Oh, my God!

I freak out every time this happens.


Actually I'm instantaneously transported through the decades to the past at that spot when I totally freaked out about this the first time, when I was five years old and shown by my mother the eggs she opened into the pan. They're twins! This never fails to make me a little bit sad. I was aware then, at five years of age, the eggs would develop into chicks, if they were left alone by us and if they were fertilized, just as the fruit seeds I planted in dirt developed into plants, so I was aware then that by eating eggs I was destroying the potential for darling little chicks, and that can put a boy off eggs permanently. I contrive in my mind a farm scene where a hen is sitting on six eggs and then one day seven chicks appear as if by magic -- it's a bloody numerical miracle! -- another of the awesome and delightful mysteries of life. Slain.
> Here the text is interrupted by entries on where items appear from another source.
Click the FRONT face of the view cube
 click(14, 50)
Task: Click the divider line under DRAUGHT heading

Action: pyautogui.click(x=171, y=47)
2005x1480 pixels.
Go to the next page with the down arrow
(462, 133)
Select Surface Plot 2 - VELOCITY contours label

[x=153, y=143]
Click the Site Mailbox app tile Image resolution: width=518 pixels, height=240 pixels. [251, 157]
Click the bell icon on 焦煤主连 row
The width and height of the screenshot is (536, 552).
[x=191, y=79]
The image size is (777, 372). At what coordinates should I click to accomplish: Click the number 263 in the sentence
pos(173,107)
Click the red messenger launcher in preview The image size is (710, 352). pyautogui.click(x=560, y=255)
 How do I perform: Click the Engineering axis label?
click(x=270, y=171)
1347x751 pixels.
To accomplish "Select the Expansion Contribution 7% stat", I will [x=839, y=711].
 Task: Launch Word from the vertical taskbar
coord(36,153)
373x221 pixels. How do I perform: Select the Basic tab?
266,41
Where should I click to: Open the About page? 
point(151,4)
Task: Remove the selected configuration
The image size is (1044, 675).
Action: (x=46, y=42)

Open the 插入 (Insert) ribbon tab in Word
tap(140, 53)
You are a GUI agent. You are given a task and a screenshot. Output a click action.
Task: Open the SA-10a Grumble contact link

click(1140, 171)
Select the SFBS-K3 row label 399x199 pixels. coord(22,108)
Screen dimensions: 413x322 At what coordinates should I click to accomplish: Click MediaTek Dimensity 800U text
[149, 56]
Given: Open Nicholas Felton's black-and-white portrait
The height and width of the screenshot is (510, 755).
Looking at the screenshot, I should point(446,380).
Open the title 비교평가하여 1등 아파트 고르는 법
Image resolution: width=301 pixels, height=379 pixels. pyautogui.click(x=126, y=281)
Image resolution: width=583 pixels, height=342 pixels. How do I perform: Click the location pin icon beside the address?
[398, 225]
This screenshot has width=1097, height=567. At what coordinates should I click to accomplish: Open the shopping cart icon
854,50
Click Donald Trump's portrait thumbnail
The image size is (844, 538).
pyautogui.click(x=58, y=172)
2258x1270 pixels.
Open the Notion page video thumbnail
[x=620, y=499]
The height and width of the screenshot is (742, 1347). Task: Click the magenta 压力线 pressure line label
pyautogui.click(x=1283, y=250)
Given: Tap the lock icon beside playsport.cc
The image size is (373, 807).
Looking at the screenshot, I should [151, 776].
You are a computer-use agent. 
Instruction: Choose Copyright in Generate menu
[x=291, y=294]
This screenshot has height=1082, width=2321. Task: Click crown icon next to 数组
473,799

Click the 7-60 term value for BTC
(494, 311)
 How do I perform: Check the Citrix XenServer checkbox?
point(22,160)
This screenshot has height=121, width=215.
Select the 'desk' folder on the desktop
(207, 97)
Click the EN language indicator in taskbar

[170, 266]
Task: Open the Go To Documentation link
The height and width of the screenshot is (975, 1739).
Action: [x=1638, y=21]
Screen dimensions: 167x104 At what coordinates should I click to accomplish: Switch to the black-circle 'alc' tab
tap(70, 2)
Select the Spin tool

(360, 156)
Speaking of regret over being a baby chicken killer; by cracking open four eggs to whip out a batch of cupcakes, like yesterday, I'm admitting to myself of being a serial chicken-abortionist, and that makes me a little bit sad too. This happens every time I crack open an egg and especially happens whenever I crack open a number of eggs at once, and that transport to childhood happens automatically every time I open up a double-yolk egg. "They'd be twins!" My inner child yells inside from a long-distant past that is still quite present. Then the taint of remembered boyish sadness descends. Then I lift the emotional pall, deftly by practice, and turn to heat up some home-made green chili in the same pan the chicken pre-fetuses were fried, because what would a plate of aborted sadly unfertilized unusually doubled Gallus gallus domesticus ova be without green chili when it's already right there on hand in its little plastic container? Nothing, that's what. I have tortillas too, but they're frozen, and frankly, on chicken-miracle day I can not be bothered with thawing.

See how our big fat scientific selves obfuscate with language to assuage and to put a distance between the reality of what we're doing and the experiences of our precious littler emotional selves?